A key component of the area’s redevelopment is the Seaplane Lagoon Ferry Terminal project, which will help revitalize the area and help relieve traffic congestion for Bay Area commuters. Public transportation on and off the island is a critical issue in Alameda. The closest existing ferry terminal to Seaplane Lagoon is the Alameda Main Street Terminal along the Oakland Alameda Estuary that serves Oakland’s Jack London Square and Alameda. The Main Street ferry terminal service has limited ridership capacity during peak commute periods. Vessel conflicts at the float occur regularly and parking demand at the facility currently exceeds available spaces. Accessing the Main Street terminal has historically been a challenge given its isolated location—forcing many ferry riders to drive alone to the terminal due to a lack of bus service and poor bicycle and pedestrian infrastructure. The new Seaplane Lagoon Ferry Terminal is closer to the City’s residential areas, significantly improving bicycle and pedestrian infrastructure connecting the Seaplane Lagoon Ferry Terminal with the rest of Alameda. Also, the additional capacity provided by the Seaplane Lagoon Ferry Terminal will help the Water Emergency Transportation Authority (WETA) achieve 15-minute peak service ferry arrivals per their Strategic Plan.
A New Ferry Terminal
The project constructed a new ferry terminal, including a passenger loading float, fixed pier, gangway connecting the float and pier, public shoreline improvements with pedestrian and bicycle trails, a parking area, and the infrastructure improvements required to support the facility. It included 7.14 acres of landscaping, parking and bike/pedestrian pathways, bicycle lockers and bicycle racks, and a nearly 13,000 SF ferry terminal building.
Construction required installing six, 36-inch steel piles driven in the water for the float guides and fendering, four 26-inch piles for the shore structure foundation, and six octagonal concrete piles in the water. Preparation for the shoreside foundation also required stone columns and deep soil mixing. The new parking area includes Electric vehicle (EV) charging stations, infrastructure for additional EV charging stations, and solar-powered parking lot lighting.

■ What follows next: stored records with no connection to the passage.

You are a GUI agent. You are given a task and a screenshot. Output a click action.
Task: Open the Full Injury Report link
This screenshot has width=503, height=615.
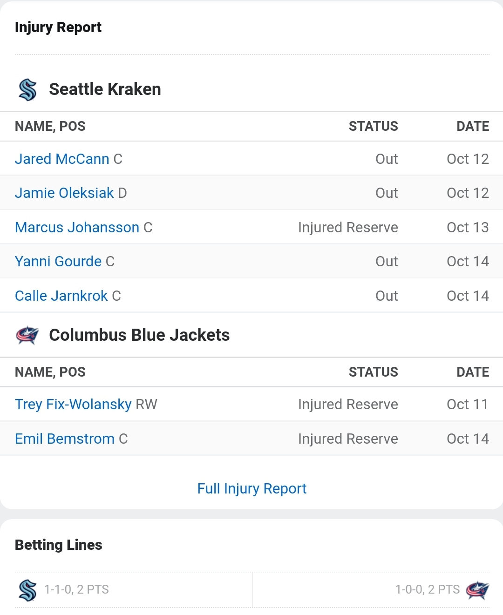(x=252, y=488)
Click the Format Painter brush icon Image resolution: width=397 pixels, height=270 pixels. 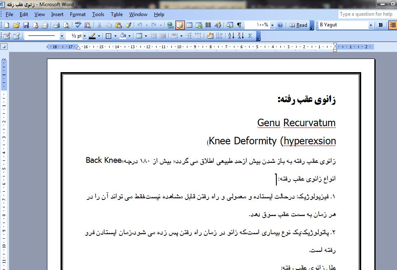click(x=128, y=25)
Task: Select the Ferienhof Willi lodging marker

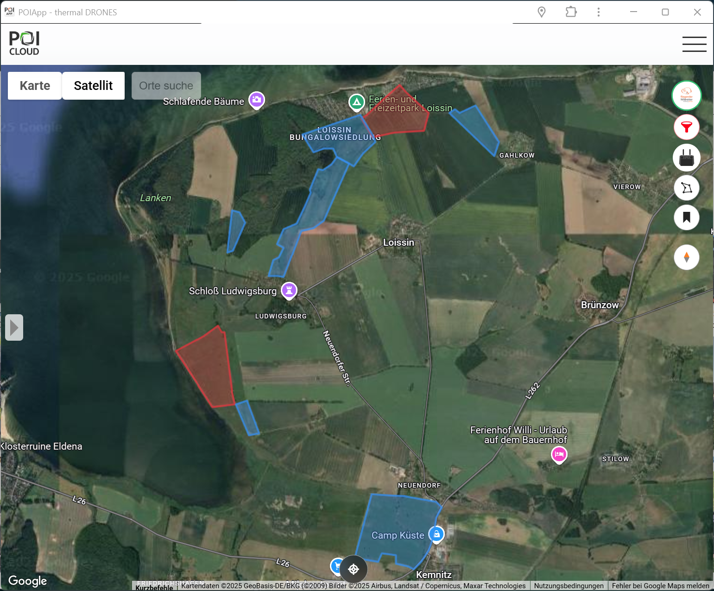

Ghirardelli was selected as the City of Alameda’s consultant construction management firm for the project and coordinated with the developer and with WETA to help ensure the project met all stakeholder expectations and requirements. Project funding was provided by the Developer – Alameda Point Partners (APP), WETA, the City of Alameda (COA), and the Alameda County Transportation Commission (ACTC). All of the agencies provided input for the project and exercised some control over how the project funds were spent. To keep the project on track and mitigate potentially conflicting priorities, we developed and adhered to a responsibilities and authorities matrix. This helped establish close coordination, mutual respect, a positive attitude, a spirit of fixing the problem rather than fixing the blame, and a sense of humor among the agencies involved, resulting in harmonious working relationships and smooth resolution of project problems and issues that developed throughout the project.
Ghirardelli’s construction inspector participated in weekly project meetings, answered first-line inquiries by contractor staff, provided input to decision-making regarding contract changes, payment applications, and made recommendations regarding site safety and environmental compliance.
Being an old Navy Base, the on-site underground utilities were not well mapped out or documented. In addition, protecting monitoring wells, some of which were not visible on the surface, and access to the Navy’s sampling teams were considerations that we addressed throughout the project. The Construction Managers were in frequent contact with the Navy representatives and monitoring well contractors to coordinate safe access to the wells and help identify potential monitoring wells uncovered during construction work.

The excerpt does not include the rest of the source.